If the rate of inflation for the next 20 years is expected to be 2.5% per year, what annual income will be needed 20 years from now to have the same purchasing power as a Rs. 30,000 annual income today?

Difficulty: Medium

Correct Answer: Rs. 49,158

Explanation:


Introduction / Context:
This question illustrates the effect of inflation on purchasing power. Even if your nominal income stays the same, rising prices mean that you can buy less in the future with the same rupee amount. To maintain today's standard of living, you need to adjust your future income upward using the inflation rate.


Given Data / Assumptions:

  • Current annual income with desired purchasing power = Rs. 30,000
  • Annual inflation rate = 2.5% per year
  • Time horizon T = 20 years
  • Prices grow at a steady rate of 2.5% every year
  • We want the future nominal income that has the same purchasing power as Rs. 30,000 today


Concept / Approach:
The future cost of the same basket of goods is increased by inflation. If prices rise at rate i per year, then after T years, the price level multiplies by (1 + i)^T. Therefore, the required future income F to match a present income P in real terms is:
F = P * (1 + i)^THere P = 30000 and i = 2.5% = 0.025.


Step-by-Step Solution:
Step 1: Identify the formula.F = 30000 * (1.025)^20Step 2: Compute (1.025)^20 approximately.(1.025)^10 ≈ 1.28 (approximate)Then ((1.025)^10)^2 ≈ 1.28^2 ≈ 1.6384More accurately, (1.025)^20 ≈ 1.6386Step 3: Multiply by the present income.F ≈ 30000 * 1.6386 ≈ 49,158


Verification / Alternative check:
If we instead used a financial calculator or spreadsheet with P = -30000, rate = 0.025, nper = 20, we would again obtain a future value around 49158. This confirms that about Rs. 49,158 is required in 20 years to buy what Rs. 30,000 buys today, assuming 2.5% inflation each year.

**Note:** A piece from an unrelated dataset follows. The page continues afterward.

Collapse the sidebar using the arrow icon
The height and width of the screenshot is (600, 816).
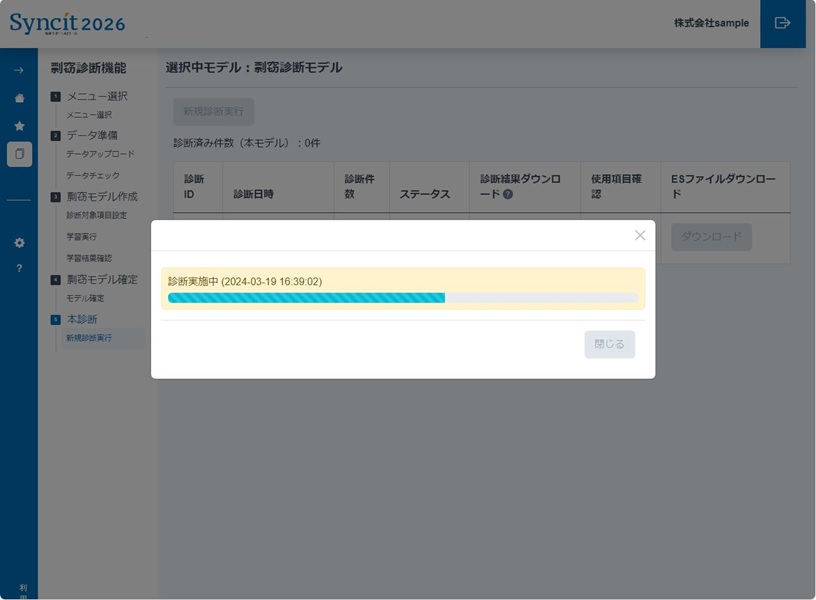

Why Other Options Are Wrong:
Rs. 39,158: This would correspond to a lower effective inflation rate than 2.5%.Rs. 59,158 and Rs. 69,158: These correspond to higher inflation assumptions or a longer time horizon.Rs. 45,000: A rough guess that does not match the compound inflation calculation.


Common Pitfalls:
A frequent mistake is to treat inflation linearly and multiply 2.5% by 20 to get 50% total, then calculate 30000 * 1.5 = 45000. This ignores compounding of inflation. In reality, inflation itself compounds, so the total increase is more than 50%. Using (1 + i)^T is essential for accurate long-term financial planning.


Final Answer:
An annual income of approximately Rs. 49,158 will be needed 20 years from now to match the purchasing power of Rs. 30,000 today at 2.5% annual inflation.